Dirk Nowitzki is trying a radical new method in attempts to heal his ailing digit.
After boarding a late night flight out of Miami, so as not to draw media attention, Nowitzki spent twelve hours on the Bering Sea in Alaska on Wednesday. Under the supervision of seasoned Crab fishermen Sig Hansen and Jonathan Hillstrand, Nowitzki dangled like a crab pot over the frigid water, covered head to toe in an insulated suit. The only part of his 7 foot frame that was exposed was the middle finger on his left hand.
For twelve hours he submerged his torn ligament into the ice cold water for thirty minutes at a time. When not hanging a few feet off the deck, Dirk sat in the warmth of the cabin, rubbing crab semen on the finger.
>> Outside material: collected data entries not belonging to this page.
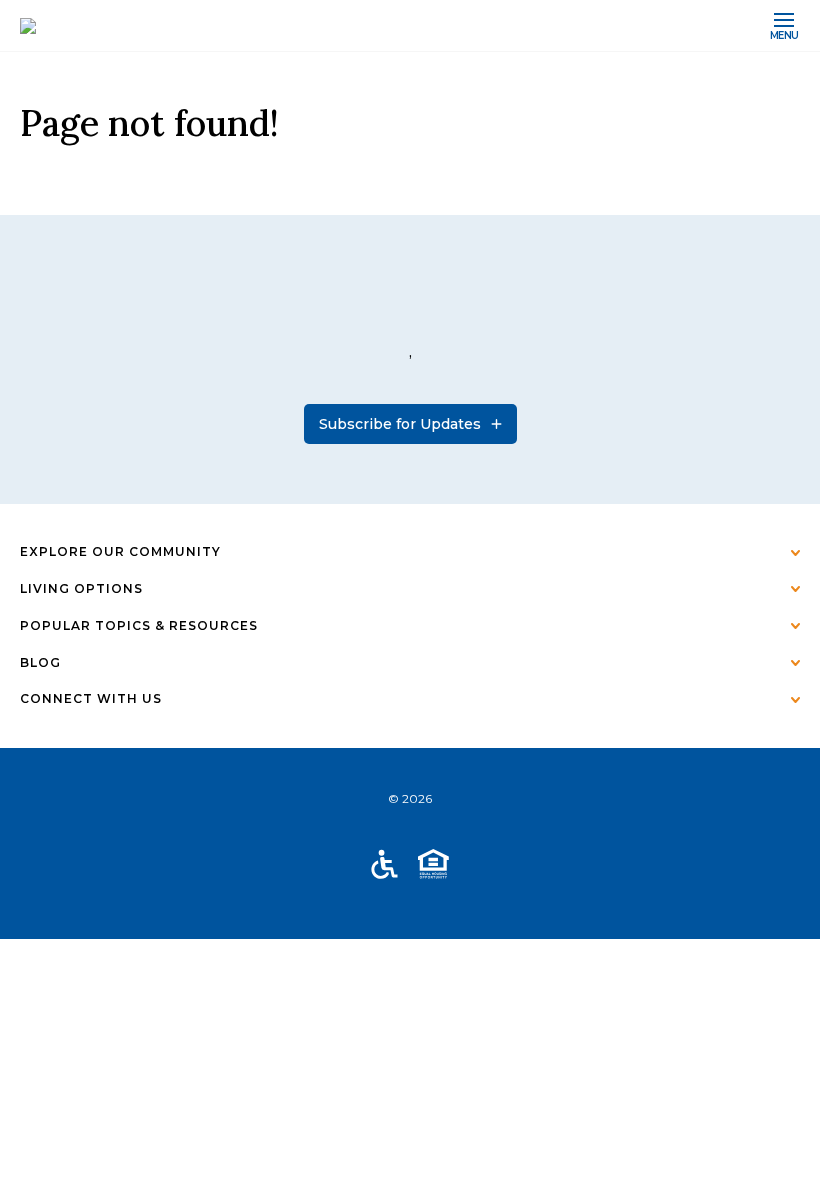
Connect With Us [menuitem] (91, 698)
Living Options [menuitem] (81, 588)
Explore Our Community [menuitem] (120, 551)
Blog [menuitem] (40, 662)
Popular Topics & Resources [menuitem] (139, 625)
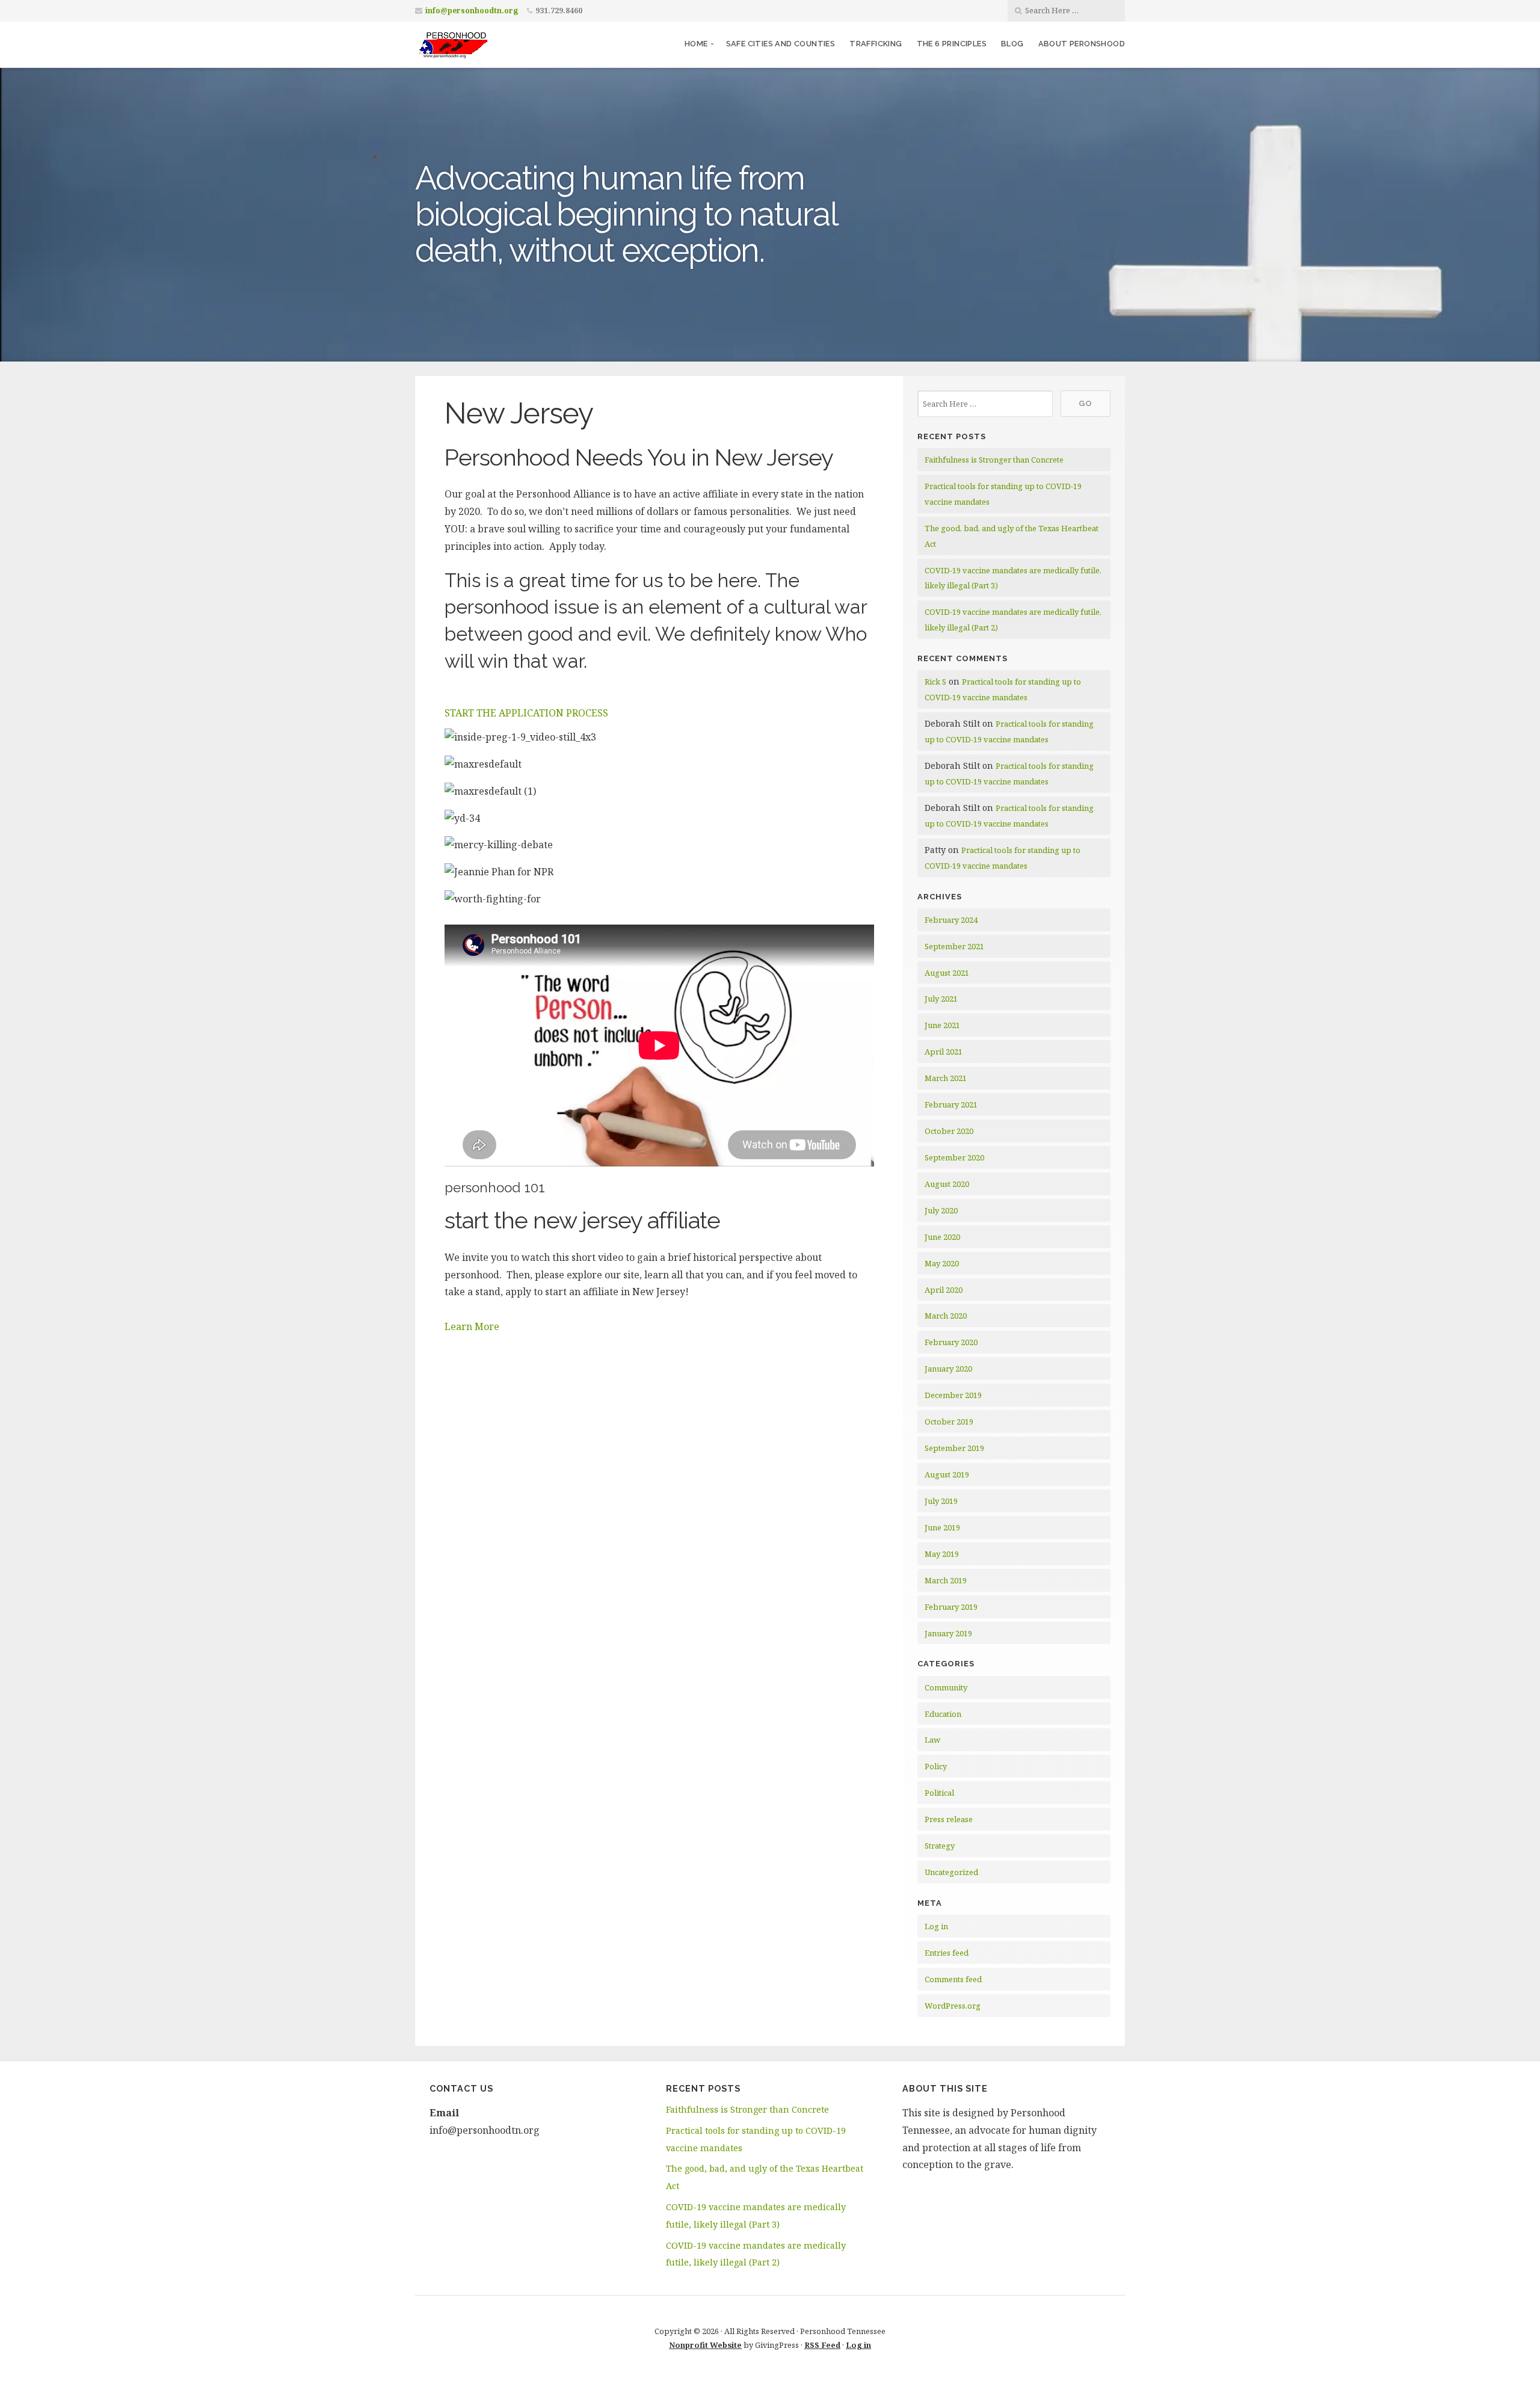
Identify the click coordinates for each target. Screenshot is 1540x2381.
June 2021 (942, 1025)
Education (943, 1713)
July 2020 (941, 1210)
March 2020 (946, 1315)
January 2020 (948, 1368)
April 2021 (943, 1051)
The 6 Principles (952, 43)
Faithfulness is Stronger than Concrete (994, 459)
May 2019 (942, 1553)
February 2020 (951, 1342)
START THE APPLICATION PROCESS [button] (526, 712)
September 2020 (954, 1157)
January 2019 (948, 1633)
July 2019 (941, 1500)
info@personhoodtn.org (471, 10)
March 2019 (946, 1580)
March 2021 (946, 1078)
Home (696, 43)
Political (939, 1792)
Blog (1012, 43)
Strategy (940, 1845)
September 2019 (954, 1448)
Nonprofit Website (705, 2344)
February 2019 (951, 1606)
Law (932, 1739)
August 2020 (947, 1183)
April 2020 (943, 1289)
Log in (936, 1926)
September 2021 (954, 946)
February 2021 (951, 1104)
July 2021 (941, 998)
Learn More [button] (472, 1326)
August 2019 (947, 1474)
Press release (949, 1819)
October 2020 (949, 1131)
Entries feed (947, 1952)
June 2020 (942, 1236)
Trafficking (875, 43)
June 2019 (942, 1527)
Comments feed (953, 1979)
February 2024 (951, 919)
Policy (936, 1766)
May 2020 (942, 1263)
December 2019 (953, 1395)
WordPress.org (953, 2005)
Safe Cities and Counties (781, 43)
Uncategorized (951, 1872)
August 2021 (947, 972)
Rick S (935, 681)
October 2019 (949, 1421)
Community (946, 1687)
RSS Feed (822, 2344)
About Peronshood (1081, 43)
The Alaskans claim the ejaculate has mystical healing powers.
Nowitzki struck up a friendship with Hansen, a rabid basketball fan, a few years ago at a celebrity poker tournament where people said they looked like brothers. The stern Norwegian called Dirk after Game One imploring him to make the trip up to Alaska. At first he was reluctant, but after watching the footage of Lebron dunking all over his team, Nowitzki put in a call to Mark Cuban about borrowing his plane.
It remains to be seen if the unorthodox treatment will pay dividends, but anyone who has even smelled crab semen, or stuck a finger in the Bering Sea, knows that you cannot question Nowitzki’s commitment to winning.